Edward scoffed. "You didn't hit that hard," he retorted. "My hand it hot again."

"Frying eggs, right?"

"Something like that."

"Sit tight," Winry said, snatching up the folded towel she had brought for herself. Edward gave her a quizzical expression as she bounded back to the shore and crouched down; he could not see what she was doing. Winry returned quickly, holding a now sopping towel in her hands.

"Here you go," she said as she sat down at his right and wrung the towel out over his shoulder. She watched his shoulders rise and fall in a long sigh. He slumped forward slightly.

"Thanks."

"Sure."

And there were the ribbons, the bonds, the binds, knotted so tightly around her heart and looped so loosely around his. She thought she could feel them tugging when she shifted. Actually, Winry did not expect that their ties ended at his heart; that was a trick of the light, of the sun reflecting off the recollections. Upon closer examination, Winry could see knots at his ankle and wrist, at his knee and elbow, at his shoulder but not his hip.

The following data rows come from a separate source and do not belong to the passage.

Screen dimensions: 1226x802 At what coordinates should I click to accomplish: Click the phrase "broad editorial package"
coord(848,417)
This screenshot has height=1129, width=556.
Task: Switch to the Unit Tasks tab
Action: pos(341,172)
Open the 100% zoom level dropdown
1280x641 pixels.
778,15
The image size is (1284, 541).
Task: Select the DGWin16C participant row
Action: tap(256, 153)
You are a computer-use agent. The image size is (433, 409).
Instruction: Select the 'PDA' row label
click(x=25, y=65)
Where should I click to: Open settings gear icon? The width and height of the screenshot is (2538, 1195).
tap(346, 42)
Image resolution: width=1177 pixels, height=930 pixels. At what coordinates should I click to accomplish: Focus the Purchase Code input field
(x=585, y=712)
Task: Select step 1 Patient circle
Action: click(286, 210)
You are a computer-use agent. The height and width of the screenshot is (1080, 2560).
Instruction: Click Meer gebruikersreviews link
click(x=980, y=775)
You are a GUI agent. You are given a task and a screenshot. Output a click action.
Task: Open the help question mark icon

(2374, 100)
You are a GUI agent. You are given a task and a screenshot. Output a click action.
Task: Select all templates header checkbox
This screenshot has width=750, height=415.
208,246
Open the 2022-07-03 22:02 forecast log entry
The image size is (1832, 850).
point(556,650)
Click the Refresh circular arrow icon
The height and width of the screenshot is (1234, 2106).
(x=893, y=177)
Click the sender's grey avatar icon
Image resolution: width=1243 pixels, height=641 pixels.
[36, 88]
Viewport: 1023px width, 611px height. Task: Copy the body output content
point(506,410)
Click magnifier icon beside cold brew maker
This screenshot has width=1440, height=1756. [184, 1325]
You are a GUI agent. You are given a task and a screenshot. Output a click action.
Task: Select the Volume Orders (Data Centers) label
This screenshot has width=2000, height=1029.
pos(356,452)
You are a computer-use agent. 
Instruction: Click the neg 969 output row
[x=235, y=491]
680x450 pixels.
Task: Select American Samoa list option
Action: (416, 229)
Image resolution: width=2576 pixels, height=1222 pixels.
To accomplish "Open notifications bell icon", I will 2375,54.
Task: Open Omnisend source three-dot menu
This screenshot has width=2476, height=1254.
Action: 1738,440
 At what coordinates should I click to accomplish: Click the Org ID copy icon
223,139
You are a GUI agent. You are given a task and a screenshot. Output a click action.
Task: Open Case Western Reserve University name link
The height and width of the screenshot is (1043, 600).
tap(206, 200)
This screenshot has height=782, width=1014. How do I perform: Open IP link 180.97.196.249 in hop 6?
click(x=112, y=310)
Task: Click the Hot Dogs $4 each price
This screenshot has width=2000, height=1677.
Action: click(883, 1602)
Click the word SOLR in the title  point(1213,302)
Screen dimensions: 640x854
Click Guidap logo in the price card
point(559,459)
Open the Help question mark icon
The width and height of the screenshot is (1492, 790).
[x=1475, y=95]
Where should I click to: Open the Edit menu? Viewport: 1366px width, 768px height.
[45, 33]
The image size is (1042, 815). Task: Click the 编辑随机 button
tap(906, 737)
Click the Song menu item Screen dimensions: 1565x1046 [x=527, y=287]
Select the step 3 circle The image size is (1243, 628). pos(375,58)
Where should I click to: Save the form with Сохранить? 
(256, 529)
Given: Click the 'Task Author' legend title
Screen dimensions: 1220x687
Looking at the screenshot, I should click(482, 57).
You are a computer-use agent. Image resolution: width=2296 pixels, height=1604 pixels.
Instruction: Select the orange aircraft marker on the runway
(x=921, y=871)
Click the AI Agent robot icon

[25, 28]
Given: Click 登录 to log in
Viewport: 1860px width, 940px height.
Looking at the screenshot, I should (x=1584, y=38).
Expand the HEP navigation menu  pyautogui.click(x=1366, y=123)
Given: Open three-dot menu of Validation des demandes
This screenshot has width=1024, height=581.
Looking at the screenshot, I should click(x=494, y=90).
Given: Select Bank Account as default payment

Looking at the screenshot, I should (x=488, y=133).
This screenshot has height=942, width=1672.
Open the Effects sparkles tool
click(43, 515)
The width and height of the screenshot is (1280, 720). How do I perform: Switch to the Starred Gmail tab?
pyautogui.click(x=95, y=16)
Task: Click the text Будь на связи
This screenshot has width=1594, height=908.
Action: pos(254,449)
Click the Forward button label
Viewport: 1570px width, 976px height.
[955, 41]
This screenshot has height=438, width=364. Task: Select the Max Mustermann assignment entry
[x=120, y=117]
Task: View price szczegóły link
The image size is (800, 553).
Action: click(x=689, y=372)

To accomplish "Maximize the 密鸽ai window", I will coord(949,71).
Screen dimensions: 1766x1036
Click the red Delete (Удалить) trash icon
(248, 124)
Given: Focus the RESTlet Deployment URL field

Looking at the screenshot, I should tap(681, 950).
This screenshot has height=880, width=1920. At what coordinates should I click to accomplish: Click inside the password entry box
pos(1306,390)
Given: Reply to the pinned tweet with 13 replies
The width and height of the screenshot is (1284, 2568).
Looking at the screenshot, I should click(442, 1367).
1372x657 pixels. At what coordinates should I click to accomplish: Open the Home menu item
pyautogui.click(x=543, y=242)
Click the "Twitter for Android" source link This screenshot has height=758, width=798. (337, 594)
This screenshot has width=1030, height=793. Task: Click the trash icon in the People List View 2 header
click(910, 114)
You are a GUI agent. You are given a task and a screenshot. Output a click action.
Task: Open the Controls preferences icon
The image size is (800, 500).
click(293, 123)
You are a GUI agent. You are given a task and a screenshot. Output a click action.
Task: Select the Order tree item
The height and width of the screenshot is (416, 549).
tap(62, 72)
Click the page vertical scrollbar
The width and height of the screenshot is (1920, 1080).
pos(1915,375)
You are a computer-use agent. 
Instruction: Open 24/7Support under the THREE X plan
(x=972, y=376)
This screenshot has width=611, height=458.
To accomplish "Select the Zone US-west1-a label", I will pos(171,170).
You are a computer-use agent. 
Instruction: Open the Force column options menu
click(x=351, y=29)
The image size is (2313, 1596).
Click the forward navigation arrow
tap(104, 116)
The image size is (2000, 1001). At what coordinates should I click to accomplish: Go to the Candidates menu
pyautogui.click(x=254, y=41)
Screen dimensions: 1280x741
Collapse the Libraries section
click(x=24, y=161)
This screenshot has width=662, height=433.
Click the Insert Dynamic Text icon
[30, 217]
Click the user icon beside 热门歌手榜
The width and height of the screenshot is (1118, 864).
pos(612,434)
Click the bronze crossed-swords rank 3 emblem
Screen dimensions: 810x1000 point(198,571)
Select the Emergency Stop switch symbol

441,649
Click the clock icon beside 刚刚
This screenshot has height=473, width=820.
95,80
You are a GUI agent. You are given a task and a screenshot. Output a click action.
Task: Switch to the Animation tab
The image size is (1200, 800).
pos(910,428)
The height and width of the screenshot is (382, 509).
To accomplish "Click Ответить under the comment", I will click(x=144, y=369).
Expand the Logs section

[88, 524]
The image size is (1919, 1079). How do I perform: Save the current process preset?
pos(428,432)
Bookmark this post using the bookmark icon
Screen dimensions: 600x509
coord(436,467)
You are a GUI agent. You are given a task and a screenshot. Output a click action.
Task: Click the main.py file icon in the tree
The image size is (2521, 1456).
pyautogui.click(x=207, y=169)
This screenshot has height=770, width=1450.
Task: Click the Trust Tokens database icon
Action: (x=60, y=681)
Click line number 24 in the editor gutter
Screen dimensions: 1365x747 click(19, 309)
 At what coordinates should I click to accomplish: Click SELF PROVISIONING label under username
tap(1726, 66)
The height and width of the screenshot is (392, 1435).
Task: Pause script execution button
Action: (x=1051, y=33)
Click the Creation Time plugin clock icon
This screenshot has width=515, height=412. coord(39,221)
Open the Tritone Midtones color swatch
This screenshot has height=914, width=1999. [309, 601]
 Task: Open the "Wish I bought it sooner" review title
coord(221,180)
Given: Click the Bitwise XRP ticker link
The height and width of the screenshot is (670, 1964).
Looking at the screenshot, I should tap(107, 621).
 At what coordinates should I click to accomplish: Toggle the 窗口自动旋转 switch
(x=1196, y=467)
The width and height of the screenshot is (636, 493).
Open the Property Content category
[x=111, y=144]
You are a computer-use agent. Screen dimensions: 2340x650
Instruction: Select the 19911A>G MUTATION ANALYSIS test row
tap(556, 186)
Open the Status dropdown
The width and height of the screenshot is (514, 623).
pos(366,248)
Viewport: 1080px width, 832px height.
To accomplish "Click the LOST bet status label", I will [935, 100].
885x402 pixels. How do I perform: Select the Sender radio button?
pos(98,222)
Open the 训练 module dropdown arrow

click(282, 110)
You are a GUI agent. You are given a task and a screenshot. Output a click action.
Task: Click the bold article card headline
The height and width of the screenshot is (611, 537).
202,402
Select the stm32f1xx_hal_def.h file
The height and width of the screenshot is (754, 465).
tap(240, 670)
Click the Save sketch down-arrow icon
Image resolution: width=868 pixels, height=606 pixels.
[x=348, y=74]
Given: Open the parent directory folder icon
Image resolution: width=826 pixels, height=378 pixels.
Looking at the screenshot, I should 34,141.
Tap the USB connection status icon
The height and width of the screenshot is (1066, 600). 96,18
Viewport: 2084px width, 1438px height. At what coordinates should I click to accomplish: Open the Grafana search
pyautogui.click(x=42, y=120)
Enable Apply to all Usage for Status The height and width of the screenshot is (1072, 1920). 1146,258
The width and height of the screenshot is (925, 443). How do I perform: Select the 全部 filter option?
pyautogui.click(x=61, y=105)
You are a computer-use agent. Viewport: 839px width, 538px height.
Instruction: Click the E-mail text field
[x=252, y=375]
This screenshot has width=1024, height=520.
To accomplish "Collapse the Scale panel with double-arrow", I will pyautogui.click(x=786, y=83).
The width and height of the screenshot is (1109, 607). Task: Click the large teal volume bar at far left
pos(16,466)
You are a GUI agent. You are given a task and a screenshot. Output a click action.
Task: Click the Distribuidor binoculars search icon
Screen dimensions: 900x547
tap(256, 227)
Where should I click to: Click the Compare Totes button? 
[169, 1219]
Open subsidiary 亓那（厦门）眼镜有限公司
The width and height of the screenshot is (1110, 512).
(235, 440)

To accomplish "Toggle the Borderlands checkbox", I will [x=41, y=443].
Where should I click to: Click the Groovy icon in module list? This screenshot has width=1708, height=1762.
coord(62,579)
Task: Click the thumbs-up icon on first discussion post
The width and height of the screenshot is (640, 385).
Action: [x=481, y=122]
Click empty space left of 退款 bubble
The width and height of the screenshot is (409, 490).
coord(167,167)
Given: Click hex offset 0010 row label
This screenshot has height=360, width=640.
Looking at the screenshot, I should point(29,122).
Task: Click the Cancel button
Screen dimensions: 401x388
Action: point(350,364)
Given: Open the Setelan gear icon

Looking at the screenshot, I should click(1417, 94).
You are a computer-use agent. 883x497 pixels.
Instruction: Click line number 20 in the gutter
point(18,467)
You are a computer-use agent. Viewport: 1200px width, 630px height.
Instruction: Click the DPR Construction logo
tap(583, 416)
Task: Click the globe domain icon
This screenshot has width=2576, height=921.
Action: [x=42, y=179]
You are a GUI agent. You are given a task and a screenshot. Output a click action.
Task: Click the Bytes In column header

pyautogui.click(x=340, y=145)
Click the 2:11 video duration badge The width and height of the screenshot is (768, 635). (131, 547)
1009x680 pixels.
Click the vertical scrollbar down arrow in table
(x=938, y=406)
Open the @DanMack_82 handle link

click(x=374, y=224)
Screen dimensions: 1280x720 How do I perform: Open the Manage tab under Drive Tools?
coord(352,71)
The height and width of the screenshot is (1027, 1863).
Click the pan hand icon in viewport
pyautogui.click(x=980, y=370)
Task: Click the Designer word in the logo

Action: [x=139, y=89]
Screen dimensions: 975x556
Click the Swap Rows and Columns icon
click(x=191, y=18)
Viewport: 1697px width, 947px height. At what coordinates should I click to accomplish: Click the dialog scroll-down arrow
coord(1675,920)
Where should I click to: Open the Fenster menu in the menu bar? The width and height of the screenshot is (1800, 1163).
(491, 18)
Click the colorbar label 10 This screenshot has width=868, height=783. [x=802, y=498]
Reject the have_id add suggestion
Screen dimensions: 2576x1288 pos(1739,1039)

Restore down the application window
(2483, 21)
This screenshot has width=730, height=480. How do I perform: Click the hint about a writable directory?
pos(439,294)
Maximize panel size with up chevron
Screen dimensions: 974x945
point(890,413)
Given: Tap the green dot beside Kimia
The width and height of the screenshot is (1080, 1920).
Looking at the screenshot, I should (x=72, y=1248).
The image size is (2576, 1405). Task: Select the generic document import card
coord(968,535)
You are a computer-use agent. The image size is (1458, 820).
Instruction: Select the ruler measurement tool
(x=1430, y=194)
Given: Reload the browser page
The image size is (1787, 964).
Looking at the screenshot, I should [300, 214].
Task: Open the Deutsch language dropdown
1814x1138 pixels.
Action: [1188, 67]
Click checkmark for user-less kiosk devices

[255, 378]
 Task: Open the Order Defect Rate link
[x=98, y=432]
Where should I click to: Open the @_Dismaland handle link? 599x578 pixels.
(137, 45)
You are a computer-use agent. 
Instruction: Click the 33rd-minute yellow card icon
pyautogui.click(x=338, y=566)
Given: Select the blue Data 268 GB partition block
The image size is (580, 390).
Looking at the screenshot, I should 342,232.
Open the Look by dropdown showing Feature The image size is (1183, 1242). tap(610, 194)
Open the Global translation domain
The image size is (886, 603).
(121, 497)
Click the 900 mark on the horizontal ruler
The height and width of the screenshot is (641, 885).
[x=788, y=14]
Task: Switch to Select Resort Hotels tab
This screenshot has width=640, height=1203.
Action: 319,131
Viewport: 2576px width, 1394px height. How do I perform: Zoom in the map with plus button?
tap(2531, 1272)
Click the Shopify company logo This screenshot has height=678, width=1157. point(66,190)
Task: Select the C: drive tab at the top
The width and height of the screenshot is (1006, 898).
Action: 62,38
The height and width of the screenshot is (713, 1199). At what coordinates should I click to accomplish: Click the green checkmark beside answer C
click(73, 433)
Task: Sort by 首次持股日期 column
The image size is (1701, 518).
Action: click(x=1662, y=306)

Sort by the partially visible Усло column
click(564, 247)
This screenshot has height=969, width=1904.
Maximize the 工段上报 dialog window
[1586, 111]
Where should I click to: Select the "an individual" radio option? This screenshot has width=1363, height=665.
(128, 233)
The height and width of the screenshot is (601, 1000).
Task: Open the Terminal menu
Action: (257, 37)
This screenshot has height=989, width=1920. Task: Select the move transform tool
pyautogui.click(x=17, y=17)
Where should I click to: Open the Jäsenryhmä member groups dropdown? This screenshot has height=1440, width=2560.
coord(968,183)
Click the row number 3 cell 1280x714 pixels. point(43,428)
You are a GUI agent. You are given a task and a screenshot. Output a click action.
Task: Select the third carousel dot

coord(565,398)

Then it would seem, since she was not tethered there, that his heart was out her jurisdiction. That was all right, though. She had an arm and a leg on which he relied, in which he trusted, and if that was not just as good as a heart, she did not know what was. It was her responsibility to take care of that much, so Winry stood up and went to the water's edge to resoak her towel.